The Palace's Forecourt will also be opened up to the public. Both projects are part of Future Programme, a £10-million investment by Royal Collection Trust, a charity and department of the Royal Household which manages the public opening of the official residences of The Queen.
The new physic garden will have raised flowerbeds laid out in a geometric pattern, reflecting the design of early botanic gardens. The year-round planting will include both indigenous and exotic medicinal plants that would have been grown in the 17th century, such as Birthwort (said to assist with childbirth), Feverfew (thought to reduce fever), and Scurvy Grass (a remedy used by sailors after long voyages).
Alongside the re-imagined physic garden the trust is planning to create a flowering meadow evoking the 15th-century monastic garden of Holyrood Abbey, the Palace's first recorded garden.
A view of the palace gardens drawn in 1835. Image: Royal Collection Trust
J&L Gibbons is working with lead designers Burd Haward Architects on the project, with specialist planting advice supplied by Catherine FitzGerald of Mark Lutyens Associates. Research by Royal Botanic Garden Edinburgh and Royal Collection Trust informed the design process.
Work is expected to begin this winter, subject to planning permission, with the garden due to open in the spring of 2019. The Palace Forecourt will open to the public at the end of 2018.
Jonathan Marsden, Director, Royal Collection Trust, said: "The return of scientific gardening to the place of its birth in Scotland will provide a new focus of interest for visitors to the Palace, for the local community, and especially, we hope, for young people.
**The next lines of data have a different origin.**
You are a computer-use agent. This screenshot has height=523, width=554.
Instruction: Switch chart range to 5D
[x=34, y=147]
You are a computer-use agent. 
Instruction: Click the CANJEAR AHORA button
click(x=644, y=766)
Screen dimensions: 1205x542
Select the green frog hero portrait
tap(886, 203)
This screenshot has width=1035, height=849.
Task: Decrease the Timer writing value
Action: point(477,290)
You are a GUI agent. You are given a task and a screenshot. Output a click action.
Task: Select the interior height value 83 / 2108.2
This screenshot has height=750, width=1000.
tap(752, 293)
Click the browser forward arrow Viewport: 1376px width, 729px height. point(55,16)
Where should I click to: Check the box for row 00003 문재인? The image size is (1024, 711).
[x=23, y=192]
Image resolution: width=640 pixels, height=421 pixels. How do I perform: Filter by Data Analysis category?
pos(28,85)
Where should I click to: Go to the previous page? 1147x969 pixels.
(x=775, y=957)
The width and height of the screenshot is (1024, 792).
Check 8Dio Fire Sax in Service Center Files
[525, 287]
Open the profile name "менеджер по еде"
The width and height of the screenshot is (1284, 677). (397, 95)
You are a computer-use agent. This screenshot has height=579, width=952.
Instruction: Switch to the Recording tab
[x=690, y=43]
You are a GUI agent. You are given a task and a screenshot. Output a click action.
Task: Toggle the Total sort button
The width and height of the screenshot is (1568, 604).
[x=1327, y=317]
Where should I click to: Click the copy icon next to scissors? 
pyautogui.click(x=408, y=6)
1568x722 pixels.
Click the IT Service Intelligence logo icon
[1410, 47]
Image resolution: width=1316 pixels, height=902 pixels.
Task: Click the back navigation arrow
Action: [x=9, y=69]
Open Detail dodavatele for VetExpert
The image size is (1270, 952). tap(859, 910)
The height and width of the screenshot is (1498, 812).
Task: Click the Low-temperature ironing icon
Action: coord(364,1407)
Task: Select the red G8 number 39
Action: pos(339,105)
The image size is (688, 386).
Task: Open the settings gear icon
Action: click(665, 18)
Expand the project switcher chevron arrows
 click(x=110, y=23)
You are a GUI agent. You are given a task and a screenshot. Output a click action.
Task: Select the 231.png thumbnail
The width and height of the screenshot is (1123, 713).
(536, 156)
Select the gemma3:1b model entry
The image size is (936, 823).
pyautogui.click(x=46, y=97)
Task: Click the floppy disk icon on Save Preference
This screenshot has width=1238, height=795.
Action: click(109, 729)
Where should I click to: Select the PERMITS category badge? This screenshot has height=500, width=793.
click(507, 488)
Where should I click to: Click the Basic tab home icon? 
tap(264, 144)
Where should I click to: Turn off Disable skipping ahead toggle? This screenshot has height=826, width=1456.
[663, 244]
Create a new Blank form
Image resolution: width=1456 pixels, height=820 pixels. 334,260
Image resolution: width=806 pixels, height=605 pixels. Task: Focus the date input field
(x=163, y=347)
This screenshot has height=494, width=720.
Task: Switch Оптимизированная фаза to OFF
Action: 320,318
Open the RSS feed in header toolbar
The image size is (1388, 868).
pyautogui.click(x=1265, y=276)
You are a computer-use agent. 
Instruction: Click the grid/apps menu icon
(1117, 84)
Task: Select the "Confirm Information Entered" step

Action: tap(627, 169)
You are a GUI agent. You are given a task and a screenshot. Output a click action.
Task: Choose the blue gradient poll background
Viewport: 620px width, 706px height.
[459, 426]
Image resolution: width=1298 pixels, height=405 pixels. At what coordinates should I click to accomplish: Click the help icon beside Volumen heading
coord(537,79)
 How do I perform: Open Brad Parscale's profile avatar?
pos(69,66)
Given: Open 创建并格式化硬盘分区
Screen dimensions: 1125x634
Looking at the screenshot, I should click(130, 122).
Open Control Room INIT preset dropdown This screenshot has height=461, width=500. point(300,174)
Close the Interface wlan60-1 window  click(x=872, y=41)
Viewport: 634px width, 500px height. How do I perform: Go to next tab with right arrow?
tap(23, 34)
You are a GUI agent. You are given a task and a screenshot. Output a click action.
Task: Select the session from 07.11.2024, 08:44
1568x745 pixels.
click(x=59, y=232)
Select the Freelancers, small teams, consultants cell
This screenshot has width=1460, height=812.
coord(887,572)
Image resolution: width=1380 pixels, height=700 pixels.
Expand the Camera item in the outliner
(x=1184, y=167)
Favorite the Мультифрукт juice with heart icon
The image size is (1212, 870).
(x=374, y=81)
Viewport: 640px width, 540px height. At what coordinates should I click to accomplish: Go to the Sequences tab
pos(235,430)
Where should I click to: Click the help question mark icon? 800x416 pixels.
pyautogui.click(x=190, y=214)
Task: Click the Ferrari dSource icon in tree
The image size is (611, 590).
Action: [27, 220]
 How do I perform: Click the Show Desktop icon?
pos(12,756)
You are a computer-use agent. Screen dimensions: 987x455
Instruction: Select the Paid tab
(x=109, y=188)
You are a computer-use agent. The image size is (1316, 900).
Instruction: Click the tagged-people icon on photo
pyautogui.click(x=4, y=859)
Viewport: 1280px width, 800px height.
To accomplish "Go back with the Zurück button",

"It will be a further addition to the Palace's spectacular setting within the natural landscape of Holyrood Park and Arthur's Seat beyond. It forms an important part of our plans to make more of the Palace's surroundings and will provide a family-friendly space just moments from the Royal Mile.'
The original physic garden was established at the Palace of Holyroodhouse in 1670 by two of the founding members of the Royal College of Physicians of Edinburgh, Sir Robert Sibbald and Dr Andrew Balfour. Initially Sibbald and Balfour rented a small plot of land north of the Palace Forecourt, planting it with around 90 medicinal plant species.
Five years later, when space ran out, the garden was moved to Trinity Hospital, now Platform 11 at Waverley Station, and then to Leith. In 1820 the garden was established in Inverleith, where today the Royal Botanic Garden Edinburgh covers over 28 hectares and displays more than 13,000 plant species.